Inaugural TEDxBethesdaWomen Delivers the ExPerience of a Lifetime
You knew the event was a success when so many people in the SRO crowd lingered long after it was over. They networked, shared laughs and took pictures with the speakers. Yes, it was an inaugural event, but in so many ways, the 12 speakers at TEDxBethesdaWomen were only the beginning.
Organized by Jane Smith of Still Sassy and sponsored by On the Marc Media, the day-long event December 5th at Bethesda’s Imagination Stage shared the accomplishments of those on stage. “If we want to succeed,” Intrigue Expert Sam Horn told the standing room only crowd, “we must intrigue.” And intrigue, they did indeed. Every story, every piece of sage advice and every little nugget of wisdom was met with open minds, laughter, tears, and several standing ovations.
The audience got a Russian lesson from CNN foreign affairs correspondent Jill Dougherty, a peek at the challenging life of Romanian immigrant and activist Marga Fripp, and even a glimpse of Miki Agrawal’s underpants (which she designed and is marketing as a way to contribute much needed supplies to women in third world countries). WebMD’s Dr. Pamela Peeke taught everyone to love their calves, muffin tops and B.O.B.s (Belly Over Belts), because “body shaming won’t get you closer to your goals.” Some of the topics were tougher to digest than others but, as Agrawal reminded the audience, “when we don’t talk about uncomfortable issues, change doesn’t happen.”
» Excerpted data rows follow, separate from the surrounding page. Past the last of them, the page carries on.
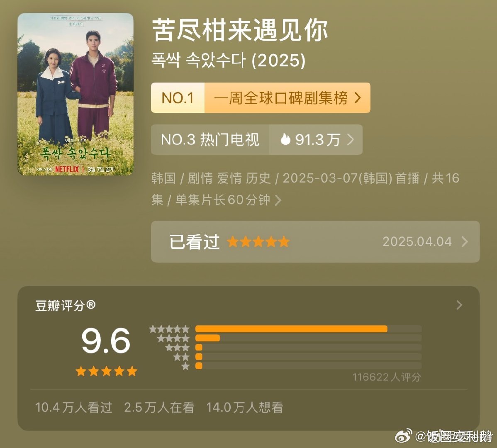Open the drama poster thumbnail

click(x=76, y=94)
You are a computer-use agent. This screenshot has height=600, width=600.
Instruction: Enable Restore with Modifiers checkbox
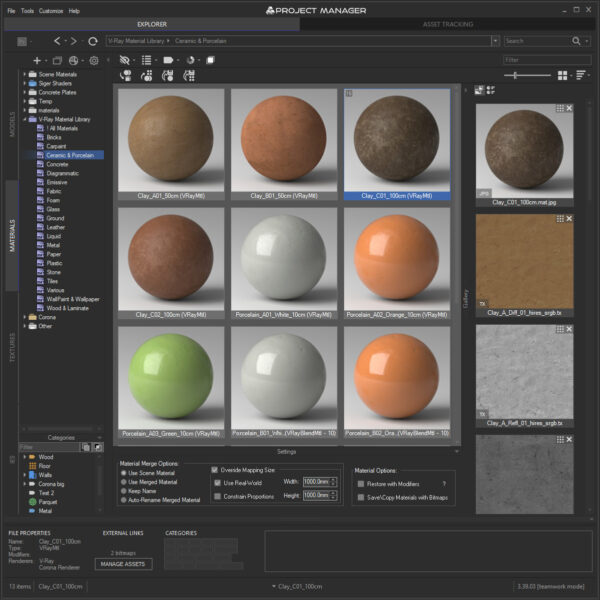(360, 484)
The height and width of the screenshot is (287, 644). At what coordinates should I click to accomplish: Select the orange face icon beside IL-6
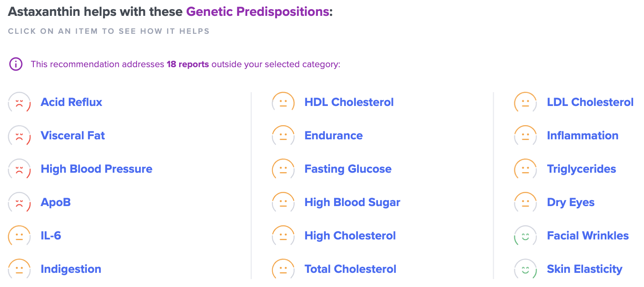pos(19,236)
The day also held some fun surprises for the presenters as well as the audience. Dr. DeRionne Pollard, President of Montgomery College, was so moved by actress Kate Campbell Stevenson’s earlier presentation that she opened her own talk with an off-the-cuff acapella song. Emcee Molly Mahoney Matthews announced at the top of the program that her daughter had just given birth to a healthy baby girl only 12 hours earlier, so the audience signed a giant birthday card for the newest member of her family.
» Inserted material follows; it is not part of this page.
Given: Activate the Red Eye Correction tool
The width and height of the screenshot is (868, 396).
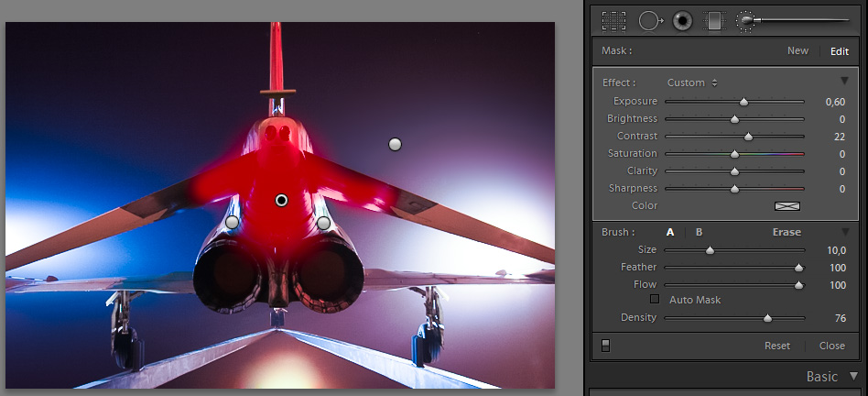Looking at the screenshot, I should click(x=682, y=20).
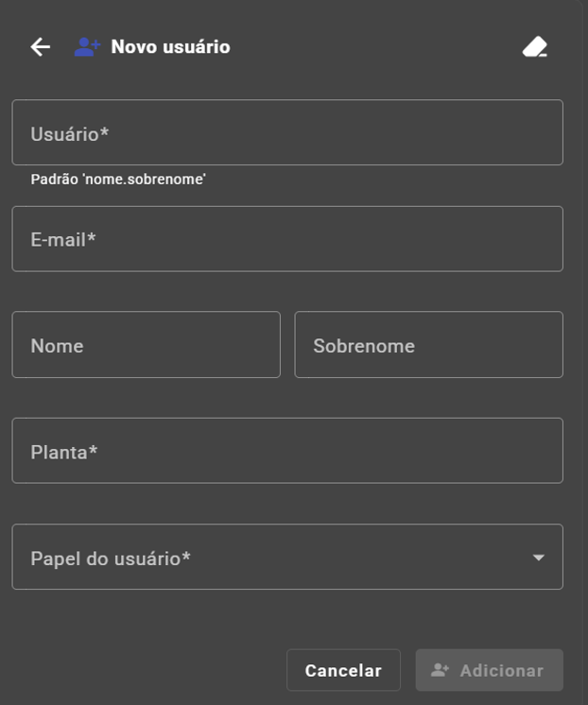
Task: Select the Nome text field
Action: coord(147,344)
Towards the end of TEDxBethesdaWomen, business developer Ellie Giles, Ed.D., explained to the audience that “to design your destiny you must look into your personal sparkle and believe you belong at your next destination.” As the crowd trickled out of the auditorium, the impact was clear: they would spend time thinking about just that–their “next destination.” But only after lingering to enjoy a few final moments at where the journey took them this day.